Data under study START
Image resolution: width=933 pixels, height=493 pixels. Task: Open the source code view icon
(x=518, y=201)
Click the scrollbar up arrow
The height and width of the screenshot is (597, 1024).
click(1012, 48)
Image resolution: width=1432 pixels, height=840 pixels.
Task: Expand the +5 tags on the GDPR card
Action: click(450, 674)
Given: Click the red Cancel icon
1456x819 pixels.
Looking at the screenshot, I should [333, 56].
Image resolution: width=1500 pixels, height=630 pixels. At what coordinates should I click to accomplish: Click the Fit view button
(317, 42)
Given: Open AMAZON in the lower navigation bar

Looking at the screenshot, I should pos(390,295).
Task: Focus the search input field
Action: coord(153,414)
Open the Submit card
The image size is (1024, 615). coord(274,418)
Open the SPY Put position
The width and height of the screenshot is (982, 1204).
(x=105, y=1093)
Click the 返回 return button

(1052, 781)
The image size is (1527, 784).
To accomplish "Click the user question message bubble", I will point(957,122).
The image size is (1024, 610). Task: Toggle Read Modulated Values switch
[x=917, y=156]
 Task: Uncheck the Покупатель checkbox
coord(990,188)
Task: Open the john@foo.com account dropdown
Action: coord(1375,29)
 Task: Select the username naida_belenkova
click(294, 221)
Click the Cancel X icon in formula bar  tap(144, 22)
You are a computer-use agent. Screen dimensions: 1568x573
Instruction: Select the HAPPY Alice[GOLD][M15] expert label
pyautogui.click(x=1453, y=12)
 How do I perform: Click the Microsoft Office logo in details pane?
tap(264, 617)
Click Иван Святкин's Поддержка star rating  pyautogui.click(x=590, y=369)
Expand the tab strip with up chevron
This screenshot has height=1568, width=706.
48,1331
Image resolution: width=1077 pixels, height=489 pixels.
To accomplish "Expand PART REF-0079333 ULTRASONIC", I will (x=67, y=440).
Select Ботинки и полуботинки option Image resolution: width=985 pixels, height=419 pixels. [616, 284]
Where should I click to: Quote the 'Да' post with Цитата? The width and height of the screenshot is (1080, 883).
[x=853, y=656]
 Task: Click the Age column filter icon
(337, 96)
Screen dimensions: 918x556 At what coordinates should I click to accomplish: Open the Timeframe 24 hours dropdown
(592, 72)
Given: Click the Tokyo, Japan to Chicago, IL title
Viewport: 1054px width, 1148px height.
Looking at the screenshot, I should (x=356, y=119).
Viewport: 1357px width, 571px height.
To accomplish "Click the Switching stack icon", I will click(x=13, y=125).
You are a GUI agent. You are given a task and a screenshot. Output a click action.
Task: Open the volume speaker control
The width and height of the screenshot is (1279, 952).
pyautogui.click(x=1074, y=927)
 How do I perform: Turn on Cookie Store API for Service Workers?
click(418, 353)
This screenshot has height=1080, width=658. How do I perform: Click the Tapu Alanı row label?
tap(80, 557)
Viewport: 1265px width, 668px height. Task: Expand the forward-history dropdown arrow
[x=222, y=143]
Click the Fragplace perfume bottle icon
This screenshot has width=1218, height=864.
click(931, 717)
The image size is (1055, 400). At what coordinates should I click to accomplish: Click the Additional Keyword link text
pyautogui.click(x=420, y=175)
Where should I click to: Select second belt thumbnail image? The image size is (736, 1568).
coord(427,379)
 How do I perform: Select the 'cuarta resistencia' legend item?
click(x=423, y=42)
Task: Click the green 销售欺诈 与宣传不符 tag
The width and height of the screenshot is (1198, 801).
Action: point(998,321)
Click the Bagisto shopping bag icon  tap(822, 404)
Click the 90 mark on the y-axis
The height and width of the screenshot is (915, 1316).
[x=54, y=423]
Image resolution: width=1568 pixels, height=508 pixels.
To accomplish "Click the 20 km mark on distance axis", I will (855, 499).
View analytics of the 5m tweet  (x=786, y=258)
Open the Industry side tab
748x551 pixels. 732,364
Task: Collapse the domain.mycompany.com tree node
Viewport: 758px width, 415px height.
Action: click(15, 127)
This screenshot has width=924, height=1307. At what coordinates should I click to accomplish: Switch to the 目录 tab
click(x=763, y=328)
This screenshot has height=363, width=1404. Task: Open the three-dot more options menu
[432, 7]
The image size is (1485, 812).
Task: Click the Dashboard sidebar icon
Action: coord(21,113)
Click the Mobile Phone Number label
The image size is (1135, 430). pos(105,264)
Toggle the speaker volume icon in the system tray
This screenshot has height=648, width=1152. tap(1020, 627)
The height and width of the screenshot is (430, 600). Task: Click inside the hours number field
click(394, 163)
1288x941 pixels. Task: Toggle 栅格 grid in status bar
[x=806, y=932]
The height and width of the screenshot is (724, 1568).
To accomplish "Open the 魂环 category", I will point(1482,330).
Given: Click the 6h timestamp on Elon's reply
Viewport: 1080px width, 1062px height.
Data under study END
**Your goal**: Only lines containing "axis" belong in the answer; copy every such line from the records.

**Result of this task**:
Click the 90 mark on the y-axis
To accomplish "Click the 20 km mark on distance axis", I will (855, 499).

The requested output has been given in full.